Taking a step back, each card has multiple attributes or characteristics, or variables for lack of a better word that are associated with it. Two are obvious: color and value.
And this is true for other things too. People can be R vs. D and drive an electric car or not. They can be under or over 21 and can use social media more or less than 10 hrs per week. Etc., etc.
So, back to our card example, what is the probability a randomly drawn card is a diamond and 5 or below (including the Ace)? In particular it’s the AND here that indicates we’re calculating a joint probability. Similar to what we did previously, we can write this in a 2x2 table as:
card | P(\(<=5\)) | P(\(>5\)) | Total |
---|---|---|---|
P(diamond) | 0.25 | ||
P(!diamond) | 0.75 | ||
Total | 0.384 | 0.616 |
where this table now contains the probabilities instead of the counts. The values on the edges and bottom are known as the marginal probabilities.
Now you go ahead and fill out the rest of this table, assuming independence between card color and value.
To get you started, note that under the condition of independence, we know: \(P(A\ and\ B) = P(A)*P(B)\)
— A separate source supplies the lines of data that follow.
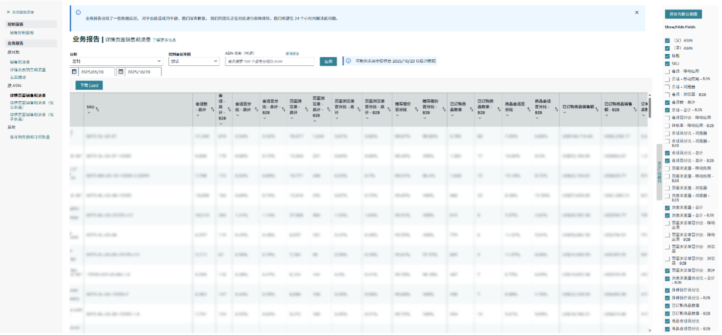
Task: Toggle the SKU field checkbox
Action: click(x=668, y=64)
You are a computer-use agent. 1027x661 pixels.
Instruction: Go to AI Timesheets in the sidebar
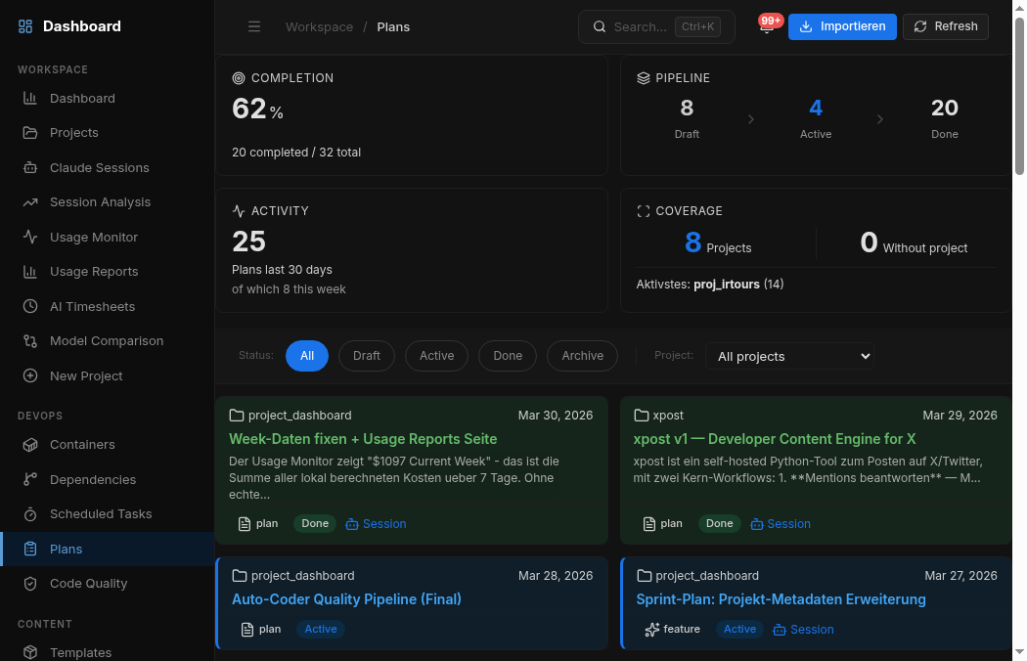92,306
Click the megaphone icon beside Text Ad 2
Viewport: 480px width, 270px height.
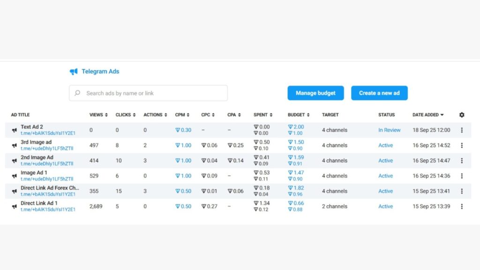click(14, 130)
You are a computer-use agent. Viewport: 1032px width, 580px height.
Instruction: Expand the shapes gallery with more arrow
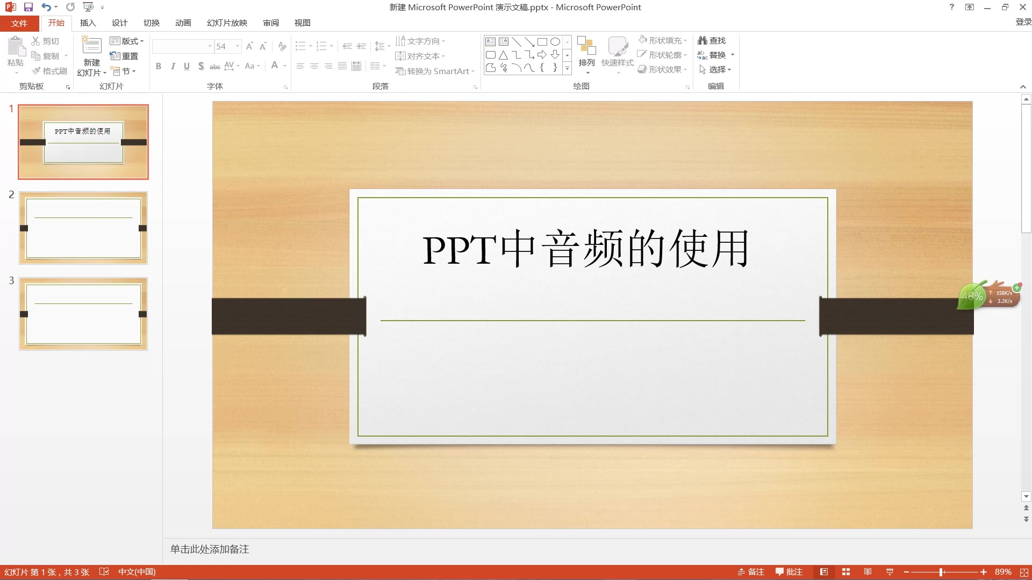568,68
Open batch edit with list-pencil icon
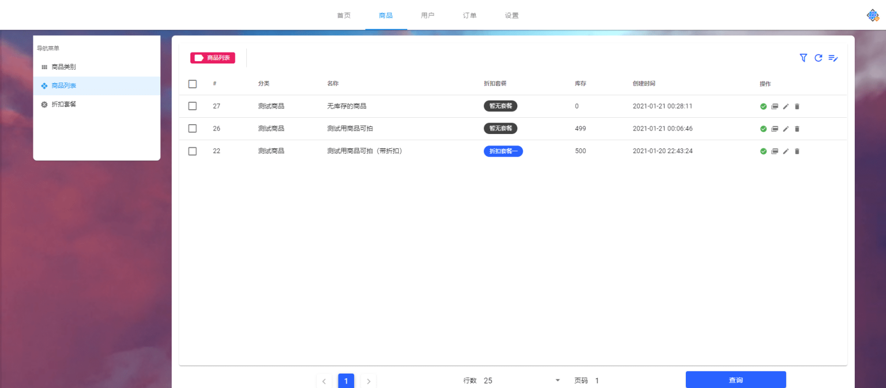 833,58
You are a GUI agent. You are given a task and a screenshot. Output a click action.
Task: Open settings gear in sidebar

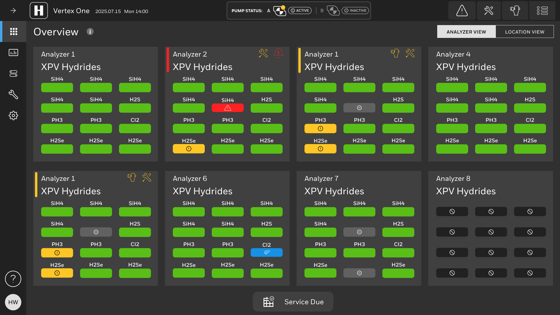tap(13, 116)
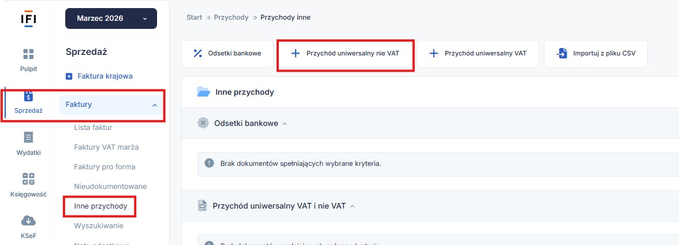Click the Importuj z pliku CSV button

point(595,54)
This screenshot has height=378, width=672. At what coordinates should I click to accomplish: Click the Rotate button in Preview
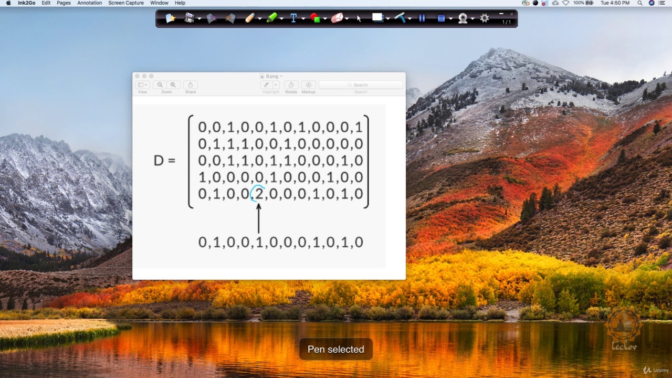291,85
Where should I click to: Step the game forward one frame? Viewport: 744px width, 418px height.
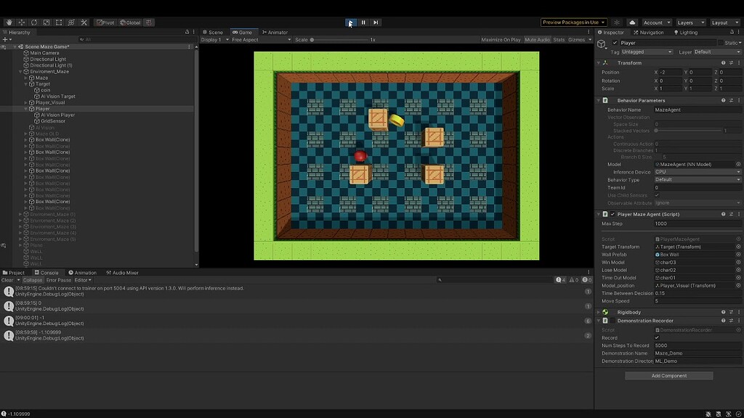coord(376,22)
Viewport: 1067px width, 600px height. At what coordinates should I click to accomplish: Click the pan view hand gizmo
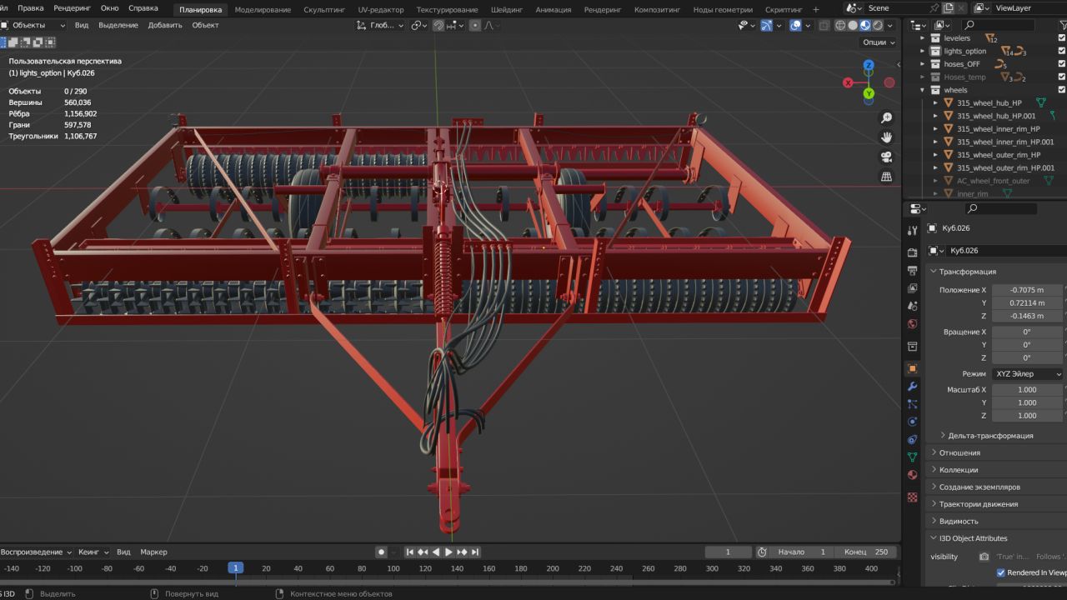tap(886, 138)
So, \(P(diamond\ and <=5) = P(diamond))*P(<=5) = 0.25*0.384 = 0.096\). There are 5/52 cards that meet this condition = 0.096.
.
.
.
.
Here is the complete table:
card | P(\(<=5\)) | P(\(>5\)) | Total |
---|---|---|---|
P(diamond) | 0.096 | 0.154 | 0.25 |
P(!diamond) | 0.288 | 0.462 | 0.75 |
Total | 0.384 | 0.616 |
For any row or column, we find the sum equals its parts, such as: \(P(diamond) = P(diamond\ and\ <=5) + P(diamond\ and\ >5)\), right? Said differently, the marginal probability is the sum of the appropriate joint probabilities.
5.2.1 Guided Practice
Create a 2x2 table and determine both the joint and marginal probabilities if \(A\) is the event that a family at EPS owns an electric car and \(B\) is the event that they have more than one student at EPS. Let \(P(A) = 0.2\) and \(P(B) = 0.15\), and assume that these events are independent. Find the four joint probabilities and the two missing marginal probabilities.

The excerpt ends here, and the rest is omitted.